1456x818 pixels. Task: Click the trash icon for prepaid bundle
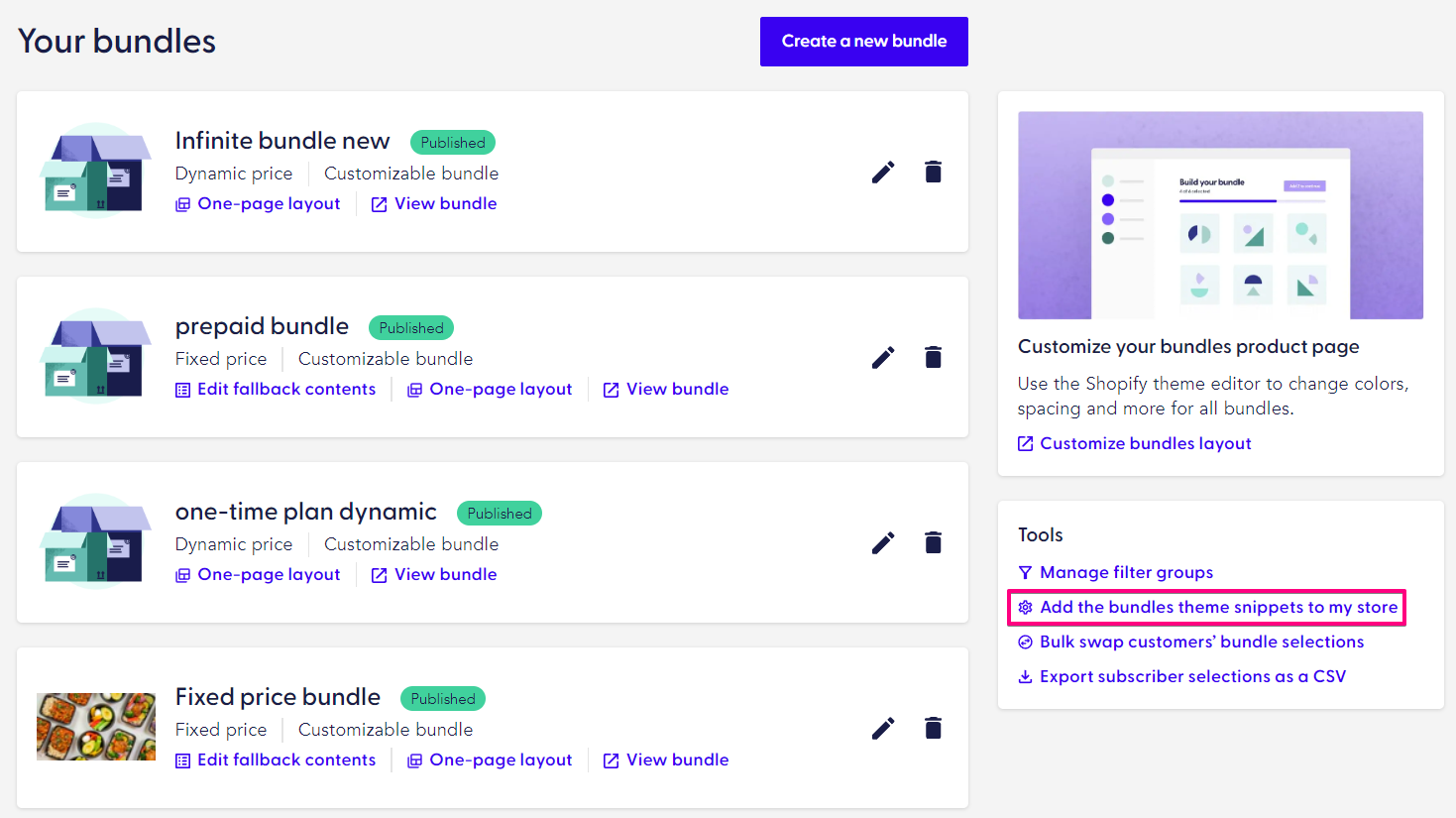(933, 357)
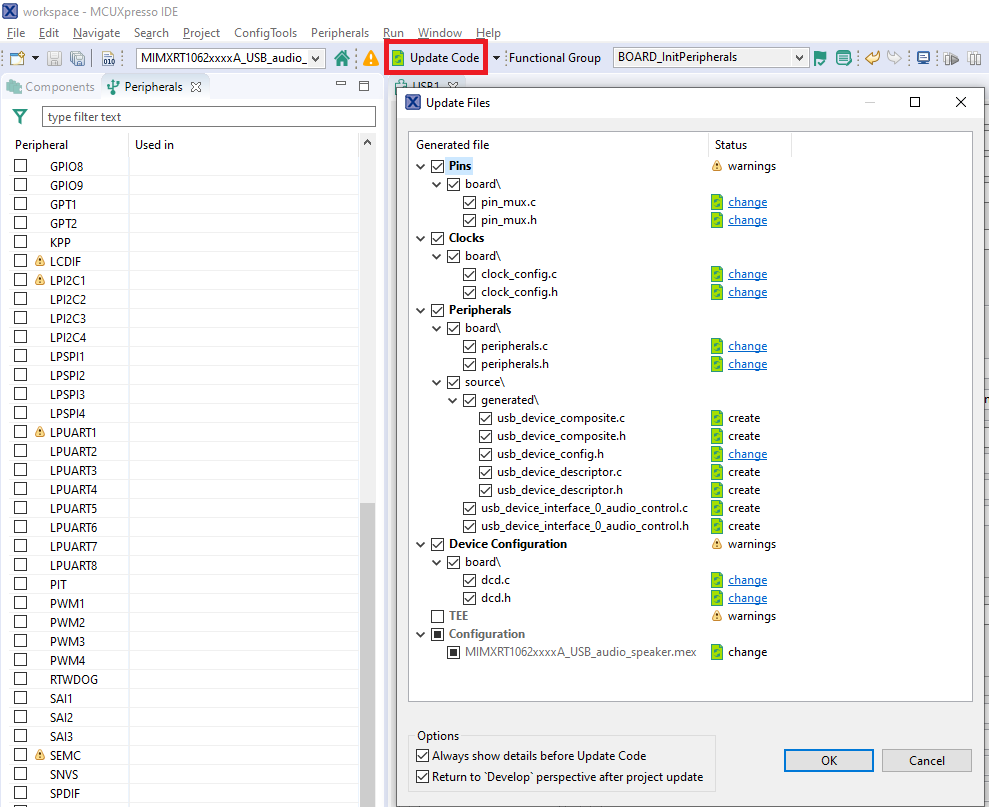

---*---

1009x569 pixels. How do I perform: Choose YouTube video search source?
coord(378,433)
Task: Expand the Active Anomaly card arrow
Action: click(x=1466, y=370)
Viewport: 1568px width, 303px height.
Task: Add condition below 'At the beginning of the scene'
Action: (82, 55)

---*---

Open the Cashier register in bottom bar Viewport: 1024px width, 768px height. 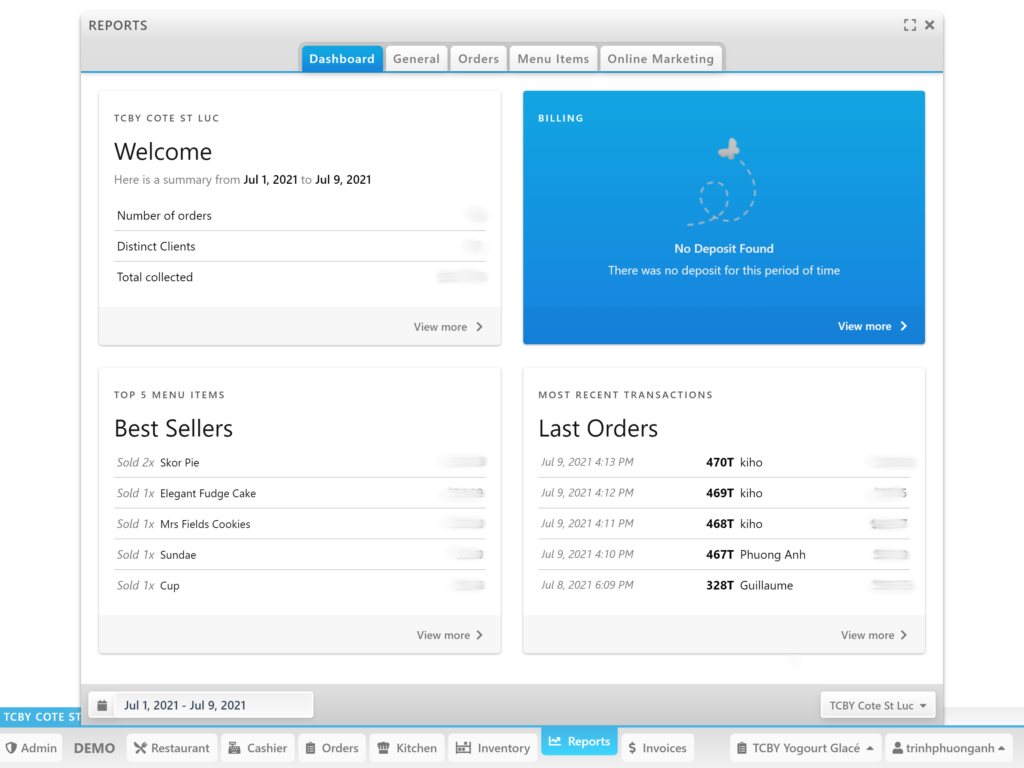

---*---

▸ **Objective**: Count the lines in the material above that contain the string "Task". Case counts. Reply with the number only.

▸ **Correct result**: 3